What to work on: Some entries follow. Reproduce exactly the lines starting at the one with "中央区 (58, 1831)" and stopping after the one with "[キュキュロンの猫] (37, 195)".

Data:
- Opening Delimiter -
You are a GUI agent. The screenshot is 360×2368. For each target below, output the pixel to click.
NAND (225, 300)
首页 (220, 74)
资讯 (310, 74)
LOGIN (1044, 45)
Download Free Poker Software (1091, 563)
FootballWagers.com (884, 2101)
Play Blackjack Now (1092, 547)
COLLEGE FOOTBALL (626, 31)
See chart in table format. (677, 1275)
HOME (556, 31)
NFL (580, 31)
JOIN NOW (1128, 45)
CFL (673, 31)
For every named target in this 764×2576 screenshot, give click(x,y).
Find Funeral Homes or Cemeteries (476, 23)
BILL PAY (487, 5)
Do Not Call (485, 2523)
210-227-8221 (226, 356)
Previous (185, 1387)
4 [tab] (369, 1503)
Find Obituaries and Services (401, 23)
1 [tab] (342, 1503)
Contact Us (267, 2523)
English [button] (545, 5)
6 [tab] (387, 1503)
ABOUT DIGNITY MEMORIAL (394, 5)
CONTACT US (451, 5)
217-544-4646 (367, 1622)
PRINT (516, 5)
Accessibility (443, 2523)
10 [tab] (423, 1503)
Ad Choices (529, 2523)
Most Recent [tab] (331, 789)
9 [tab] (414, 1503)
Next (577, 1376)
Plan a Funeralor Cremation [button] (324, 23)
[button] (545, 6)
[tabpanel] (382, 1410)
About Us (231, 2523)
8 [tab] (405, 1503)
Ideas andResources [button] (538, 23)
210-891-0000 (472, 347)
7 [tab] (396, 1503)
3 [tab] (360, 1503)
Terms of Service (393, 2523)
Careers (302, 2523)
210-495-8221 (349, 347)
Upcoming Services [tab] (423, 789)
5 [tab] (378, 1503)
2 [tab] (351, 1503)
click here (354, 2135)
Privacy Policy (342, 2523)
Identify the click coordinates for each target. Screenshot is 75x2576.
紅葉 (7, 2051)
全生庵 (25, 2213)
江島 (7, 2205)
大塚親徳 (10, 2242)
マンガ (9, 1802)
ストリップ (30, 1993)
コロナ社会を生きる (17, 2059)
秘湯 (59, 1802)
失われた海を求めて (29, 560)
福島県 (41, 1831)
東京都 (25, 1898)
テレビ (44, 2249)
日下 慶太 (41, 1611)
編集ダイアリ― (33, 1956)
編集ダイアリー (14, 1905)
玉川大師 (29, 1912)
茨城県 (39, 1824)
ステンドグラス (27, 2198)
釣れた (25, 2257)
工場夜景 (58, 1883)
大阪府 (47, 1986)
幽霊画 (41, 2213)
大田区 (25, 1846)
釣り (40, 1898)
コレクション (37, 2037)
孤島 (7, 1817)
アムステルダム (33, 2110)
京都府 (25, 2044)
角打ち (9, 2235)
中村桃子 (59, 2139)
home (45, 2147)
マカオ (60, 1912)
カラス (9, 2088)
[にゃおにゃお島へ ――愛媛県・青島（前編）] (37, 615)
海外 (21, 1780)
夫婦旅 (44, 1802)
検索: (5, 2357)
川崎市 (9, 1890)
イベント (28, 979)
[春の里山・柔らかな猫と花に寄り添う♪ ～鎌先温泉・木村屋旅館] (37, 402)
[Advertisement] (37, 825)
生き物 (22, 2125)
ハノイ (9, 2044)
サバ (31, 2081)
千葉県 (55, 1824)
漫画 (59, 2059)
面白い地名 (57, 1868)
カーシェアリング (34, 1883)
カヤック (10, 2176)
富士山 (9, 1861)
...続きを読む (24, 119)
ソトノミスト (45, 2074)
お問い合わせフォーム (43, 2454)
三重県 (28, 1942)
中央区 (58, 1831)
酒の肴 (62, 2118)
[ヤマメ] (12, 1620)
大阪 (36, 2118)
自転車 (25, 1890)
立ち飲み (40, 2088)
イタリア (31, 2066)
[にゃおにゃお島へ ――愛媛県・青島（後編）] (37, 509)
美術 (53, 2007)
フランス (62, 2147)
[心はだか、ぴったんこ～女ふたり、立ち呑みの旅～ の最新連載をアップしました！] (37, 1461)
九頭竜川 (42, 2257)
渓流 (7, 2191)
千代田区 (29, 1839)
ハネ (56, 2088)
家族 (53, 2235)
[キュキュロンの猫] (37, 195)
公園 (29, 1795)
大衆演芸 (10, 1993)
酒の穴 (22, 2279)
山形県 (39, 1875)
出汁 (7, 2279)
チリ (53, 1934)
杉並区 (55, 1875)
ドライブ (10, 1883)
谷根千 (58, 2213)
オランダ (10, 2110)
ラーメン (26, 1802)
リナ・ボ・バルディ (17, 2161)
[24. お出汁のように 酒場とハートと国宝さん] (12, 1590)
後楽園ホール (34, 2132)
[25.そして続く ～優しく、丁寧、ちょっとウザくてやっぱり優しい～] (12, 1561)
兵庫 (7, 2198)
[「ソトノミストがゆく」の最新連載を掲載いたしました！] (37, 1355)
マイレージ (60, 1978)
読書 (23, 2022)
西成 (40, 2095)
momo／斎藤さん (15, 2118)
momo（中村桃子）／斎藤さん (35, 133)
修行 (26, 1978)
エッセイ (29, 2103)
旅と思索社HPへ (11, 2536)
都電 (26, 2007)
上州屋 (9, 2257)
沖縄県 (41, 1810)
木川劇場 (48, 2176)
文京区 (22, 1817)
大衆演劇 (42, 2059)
- Closing Delimiter -
The completed task:
中央区 (58, 1831)
酒の肴 (62, 2118)
[ヤマメ] (12, 1620)
大阪 (36, 2118)
自転車 (25, 1890)
立ち飲み (40, 2088)
イタリア (31, 2066)
[にゃおにゃお島へ ――愛媛県・青島（後編）] (37, 509)
美術 (53, 2007)
フランス (62, 2147)
[心はだか、ぴったんこ～女ふたり、立ち呑みの旅～ の最新連載をアップしました！] (37, 1461)
九頭竜川 (42, 2257)
渓流 (7, 2191)
千代田区 (29, 1839)
ハネ (56, 2088)
家族 (53, 2235)
[キュキュロンの猫] (37, 195)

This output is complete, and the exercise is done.